Brandt’s vision communicates the urgency of environmental issues with undiluted conviction. By using color for the first time, this work amplifies the immediacy of today’s environmental crisis, departing from the timeless classicism of black and white photography. Predominantly nighttime scenes, the series’ most saturated fields of color are the blinding artificial lights that illuminate the dark but also reveal the negative aspects of development, affecting both animals and humans.
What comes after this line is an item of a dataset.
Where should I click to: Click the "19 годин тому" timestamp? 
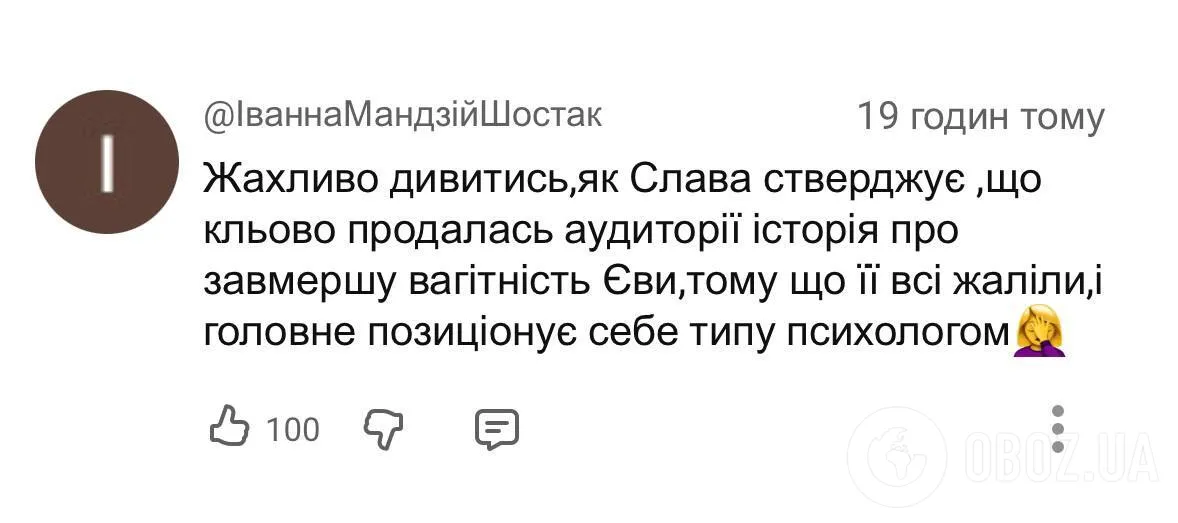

The works’ impact, immediate and direct, is informed by a painstakingly deliberate and nuanced process. The series was photographed on Maasai land in Kenya, where the artist has been working as an artist and conservationist for two decades. Each image combines two photographs, captured from the same camera position taken weeks apart: one of elephants, giraffes, lions, and other wild animals roaming their natural habitats, and another of elaborate sets populated by human casts, drawn from local communities. The mise en scène replicate the gas stations, bus stations, and construction sites that have become naturalized elements in every landscape in the world, including East Africa. Brandt’s finished works, composite images of the wild animals and the human-inhabited sets, create startling scenes of the two worlds in direct dialogue. As conscientious as the artist is in constructing these scenes, he is equally deliberate about their footprints, ensuring that all materials are recycled and there is no trace of the project left behind.

The works in this series draw on long-standing art historical precedents to articulate their revelation. With compositions inspired by breakthroughs from history painting such as Théodore Géricault’s The Raft of the Medusa (1818-19) and chiaroscuro reminiscent of Gustave Doré’s Divine Comedy engravings (1861), Brandt’s work continues the artistic tradition of contemporary debate through dramatic metaphor. Meanwhile, the panorama form recalls the elongated canvas, popular amidst 19th-century painters aiming to create immersive landscapes, but rather than contemplate the sublime pastoral or quaint cityscapes, Brandt’s works address the nitty-gritty of urbanization.

The monograph Nick Brandt: This Empty World was published by Thames & Hudson in February 2019, accompanying the exhibition.

Nick Brandt (b. 1964, London) studied painting and film at St. Martin’s School of Art, London. He moved to California in 1992. In 1995, Brandt became aware of the terrible devastation of the landscape and fauna of East Africa, leading him to make his seminal trilogy On This Earth (2000-04), A Shadow Falls (2005-08), Across the Ravaged Land (2010-12). In 2010, Brandt co-founded the Big Life Foundation to contribute to the conservation of the Amboseli-Tsavo-Kilimanjaro ecosystem. The escalating destruction caused by overpopulation, urban expansion, and intensified poaching in East Africa inspired the artist to create the pivotal series Inherit the Dust (2016), which constituted the artist’s most recent exhibition at Edwynn Houk Gallery prior to This Empty World.

Brandt has exhibited worldwide, including solo exhibitions at Fotografiska, Stockholm; Multimedia Art Museum, Moscow; Preus National Museum of Photography, Oslo; and the National Museum of Finland, Helsinki. The artist lives and works in California.